Fall Interdisciplinary Research Symposium (FIReS) Presentation Abstracts

According to the World Health Organization, infectious diseases account for three of the top ten global causes of death. Antimicrobial drug discovery to treat such illnesses surged in mid-twentieth century but has sharply declined in recent years. At the same time, antimicrobial-resistant “superbug” infections are on the rise. Plants produce a robust supply of novel metabolic compounds including many antimicrobial agents. However, with the advent of modern antibiotic drugs, natural plant-derived antibiotic sources have largely been left unexplored. Therefore, our work is focused on screening poorly explored medicinal plants in the hopes of discovering novel antimicrobial drugs. To do this, we have been testing extracts of various plants found in the Valpo medicinal garden for their effects against twelve bacterial and fungal microbes of interest. To date, methanol and hexane extracts of both aerial and reproductive portions of 8 plants have been screened, with three plants showing especially promising activities. Both raspberry leaf and yarrow flower methanol extracts were seen to inhibit growth of both Gram-positive and Gram-negative bacteria, with little activity against the fungal organisms tested. Chokeberry leaf methanol extracts had similar trends, but with overall less activity. Moreover, we are currently working to separate the methanolic chokeberry leaf and raspberry leaf crude extracts using column chromatography to eventually determine the specific compounds responsible for these antibacterial activities. These data highlight the importance of plants as an invaluable pharmaceutical resource at a time when antimicrobial drug discovery has plateaued.
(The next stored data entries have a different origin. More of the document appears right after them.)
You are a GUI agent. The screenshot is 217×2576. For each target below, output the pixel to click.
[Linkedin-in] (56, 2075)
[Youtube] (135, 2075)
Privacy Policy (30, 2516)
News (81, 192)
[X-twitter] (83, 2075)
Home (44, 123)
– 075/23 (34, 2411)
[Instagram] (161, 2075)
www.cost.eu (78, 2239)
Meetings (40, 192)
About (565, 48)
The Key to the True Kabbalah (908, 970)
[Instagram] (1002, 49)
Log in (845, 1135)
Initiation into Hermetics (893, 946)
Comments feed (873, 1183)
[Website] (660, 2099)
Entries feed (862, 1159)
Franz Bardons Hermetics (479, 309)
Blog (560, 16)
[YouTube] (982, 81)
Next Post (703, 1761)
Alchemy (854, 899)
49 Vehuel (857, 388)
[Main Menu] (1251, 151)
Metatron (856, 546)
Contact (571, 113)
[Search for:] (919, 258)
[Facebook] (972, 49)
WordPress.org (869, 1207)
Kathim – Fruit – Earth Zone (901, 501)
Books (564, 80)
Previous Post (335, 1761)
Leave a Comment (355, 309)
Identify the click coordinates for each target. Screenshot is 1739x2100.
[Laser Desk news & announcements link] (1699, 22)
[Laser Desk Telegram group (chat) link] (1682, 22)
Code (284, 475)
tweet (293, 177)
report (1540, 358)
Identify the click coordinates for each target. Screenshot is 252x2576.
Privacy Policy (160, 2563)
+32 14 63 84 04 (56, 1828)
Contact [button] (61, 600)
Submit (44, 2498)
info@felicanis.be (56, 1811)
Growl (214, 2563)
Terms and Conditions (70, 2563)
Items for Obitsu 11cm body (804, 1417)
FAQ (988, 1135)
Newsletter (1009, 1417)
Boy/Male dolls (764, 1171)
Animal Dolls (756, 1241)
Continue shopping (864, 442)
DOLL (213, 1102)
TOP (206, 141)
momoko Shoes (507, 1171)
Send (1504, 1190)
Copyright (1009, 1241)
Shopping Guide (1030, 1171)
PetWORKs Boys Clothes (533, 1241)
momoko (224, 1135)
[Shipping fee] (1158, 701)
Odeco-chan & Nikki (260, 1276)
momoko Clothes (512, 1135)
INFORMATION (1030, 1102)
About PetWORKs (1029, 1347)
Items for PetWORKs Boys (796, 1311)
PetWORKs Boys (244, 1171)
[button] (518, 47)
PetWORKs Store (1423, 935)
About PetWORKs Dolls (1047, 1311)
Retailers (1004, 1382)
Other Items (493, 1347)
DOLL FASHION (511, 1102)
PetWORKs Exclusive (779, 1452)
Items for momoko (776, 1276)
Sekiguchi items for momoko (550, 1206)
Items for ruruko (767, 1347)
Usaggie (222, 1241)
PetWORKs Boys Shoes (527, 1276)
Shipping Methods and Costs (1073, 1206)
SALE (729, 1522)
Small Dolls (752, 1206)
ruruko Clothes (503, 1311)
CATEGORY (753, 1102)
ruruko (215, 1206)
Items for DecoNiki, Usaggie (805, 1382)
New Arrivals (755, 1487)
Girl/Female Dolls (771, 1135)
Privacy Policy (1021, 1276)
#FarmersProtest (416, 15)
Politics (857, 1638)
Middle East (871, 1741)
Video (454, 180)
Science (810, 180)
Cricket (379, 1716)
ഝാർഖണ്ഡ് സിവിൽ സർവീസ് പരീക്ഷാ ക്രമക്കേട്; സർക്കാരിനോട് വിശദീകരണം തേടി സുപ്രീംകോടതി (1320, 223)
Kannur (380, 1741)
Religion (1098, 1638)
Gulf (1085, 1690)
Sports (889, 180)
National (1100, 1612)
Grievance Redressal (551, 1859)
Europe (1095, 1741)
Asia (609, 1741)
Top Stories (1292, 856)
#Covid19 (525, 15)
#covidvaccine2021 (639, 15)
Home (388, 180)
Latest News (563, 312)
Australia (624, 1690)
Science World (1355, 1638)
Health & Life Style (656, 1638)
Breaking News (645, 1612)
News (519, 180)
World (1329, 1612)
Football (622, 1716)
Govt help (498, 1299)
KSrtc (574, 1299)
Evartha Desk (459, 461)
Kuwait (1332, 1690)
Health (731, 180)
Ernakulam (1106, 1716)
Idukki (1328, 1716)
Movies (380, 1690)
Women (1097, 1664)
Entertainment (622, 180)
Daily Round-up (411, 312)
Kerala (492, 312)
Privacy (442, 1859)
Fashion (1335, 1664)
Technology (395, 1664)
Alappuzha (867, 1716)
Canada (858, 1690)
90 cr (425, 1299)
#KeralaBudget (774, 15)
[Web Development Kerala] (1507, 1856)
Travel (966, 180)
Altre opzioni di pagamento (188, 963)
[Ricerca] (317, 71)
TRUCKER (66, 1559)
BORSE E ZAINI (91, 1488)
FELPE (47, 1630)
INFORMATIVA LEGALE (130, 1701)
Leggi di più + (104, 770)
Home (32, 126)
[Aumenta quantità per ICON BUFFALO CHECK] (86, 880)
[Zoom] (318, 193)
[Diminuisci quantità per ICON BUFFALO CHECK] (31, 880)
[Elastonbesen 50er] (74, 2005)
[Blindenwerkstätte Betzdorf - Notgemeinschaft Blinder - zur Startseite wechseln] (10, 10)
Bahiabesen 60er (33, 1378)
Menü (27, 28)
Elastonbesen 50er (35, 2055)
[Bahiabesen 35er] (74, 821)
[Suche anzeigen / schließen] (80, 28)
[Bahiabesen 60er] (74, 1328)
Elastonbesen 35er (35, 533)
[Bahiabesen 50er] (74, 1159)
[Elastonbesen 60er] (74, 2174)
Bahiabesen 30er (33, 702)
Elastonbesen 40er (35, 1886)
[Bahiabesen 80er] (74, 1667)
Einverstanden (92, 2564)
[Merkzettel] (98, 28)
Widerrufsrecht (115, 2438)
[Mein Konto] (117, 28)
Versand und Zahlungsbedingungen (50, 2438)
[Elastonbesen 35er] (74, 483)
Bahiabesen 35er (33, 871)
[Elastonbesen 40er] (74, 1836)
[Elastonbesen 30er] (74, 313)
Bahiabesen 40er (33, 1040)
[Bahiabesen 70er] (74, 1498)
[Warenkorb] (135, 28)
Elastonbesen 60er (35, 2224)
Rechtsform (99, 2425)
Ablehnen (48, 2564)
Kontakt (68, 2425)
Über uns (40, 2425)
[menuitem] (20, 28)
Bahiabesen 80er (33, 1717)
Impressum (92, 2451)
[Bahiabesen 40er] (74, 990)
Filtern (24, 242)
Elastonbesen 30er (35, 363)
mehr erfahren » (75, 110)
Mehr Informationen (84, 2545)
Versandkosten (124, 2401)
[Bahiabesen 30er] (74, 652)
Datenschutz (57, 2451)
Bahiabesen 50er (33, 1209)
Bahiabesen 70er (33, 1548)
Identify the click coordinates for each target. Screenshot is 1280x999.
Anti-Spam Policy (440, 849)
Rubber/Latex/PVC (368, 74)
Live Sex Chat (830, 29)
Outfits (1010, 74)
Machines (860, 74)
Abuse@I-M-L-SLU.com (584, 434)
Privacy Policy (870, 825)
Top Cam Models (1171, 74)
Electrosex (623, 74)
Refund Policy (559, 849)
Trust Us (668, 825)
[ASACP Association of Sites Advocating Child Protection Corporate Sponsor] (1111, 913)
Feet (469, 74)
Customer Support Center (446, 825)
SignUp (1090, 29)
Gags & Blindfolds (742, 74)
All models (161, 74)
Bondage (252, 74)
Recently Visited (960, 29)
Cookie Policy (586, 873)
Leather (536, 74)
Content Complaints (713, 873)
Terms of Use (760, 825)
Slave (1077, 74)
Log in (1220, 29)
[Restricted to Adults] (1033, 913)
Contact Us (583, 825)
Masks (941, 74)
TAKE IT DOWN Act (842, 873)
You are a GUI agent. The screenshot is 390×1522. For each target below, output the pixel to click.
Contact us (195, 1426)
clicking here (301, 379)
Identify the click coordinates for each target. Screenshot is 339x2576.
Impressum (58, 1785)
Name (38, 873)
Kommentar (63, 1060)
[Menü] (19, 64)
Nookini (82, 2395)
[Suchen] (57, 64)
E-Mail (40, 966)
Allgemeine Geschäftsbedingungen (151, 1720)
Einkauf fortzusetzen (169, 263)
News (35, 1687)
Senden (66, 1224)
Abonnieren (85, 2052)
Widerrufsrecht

The creation of novel antimicrobial agents is currently at the forefront of modern healthcare due to a stark decrease in antimicrobial drug development in recent years and due to the increasing rise of “superbugs” that are resistant to more than one type of antimicrobial treatment, which are predicted by 2050 to cause 10 million deaths/year. Our research is focused on testing bacterial and fungal pathogens against methanolic and hexane extracts of various medicinal plants, such as Argemone mexicana. From previous work by our group, several antimicrobial compounds were isolated from the roots and leaves of A. mexicana, including berberine, chelerythrine and sanguinarine (work published in PLOS ONE in 2021). Since then, we have synthesized multiple rationally-designed variants of these original phytocompounds (fourteen berberine and four chelerythrine variants) and have tested these A. mexicana-inspired phytocompounds for altered antimicrobial activities. Interestingly, several of these variant compounds show increased antibacterial effects against gram-positive bacteria, yet reduced toxicity against the eukaryotic fungal cell lines tested. Moreover, based on an alkaline phosphatase (ALP) assay, it appears that the altered antimicrobial actions of some of these unique variants may be due a changes in the permeability of the cell envelope, resulting in the leakage of intracellular proteins. A manuscript is being prepared to publish these exciting findings in a peer-reviewed scientific journal. Our current work is focused on testing additional poorly-explored medicinal plants, as well as designing and synthesizing new variants of bioactive molecules in the hopes of discovering new and/or more effective drugs.

Bothrops atrox, a snake species endemic to South America, is often associated with traditional medicinal practices due to its therapeutic potential against various diseases. Recent studies have identified the presence of unique peptides, enzymes, and proteins in B. atrox venom, suggesting their roles in inhibiting the growth of specific bacteria and showing cytotoxic effects against certain mammalian cell lines. Notably, venom peptides like Batroxin I and enzymes such as L-amino acid oxidases (LAAOs) and metalloproteinases exhibit substantial bioactive properties. This research project aims to explore the antimicrobial prowess of B. atrox venom by screening venom extracts of various polarities against twelve distinct microorganisms. The underlying objective is to isolate and characterize the therapeutic compounds responsible for these activities. This work is currently ongoing and funded by a Valpo CWR Undergraduate Research Grant awarded to Daryush Mansuri for the 2023-2024 academic year. By delineating the antimicrobial attributes of specific compounds in B. atrox venom, this research contributes to the broader understanding of its medicinal viability and sets the stage for potential drug development targeting antibiotic-resistant pathogens.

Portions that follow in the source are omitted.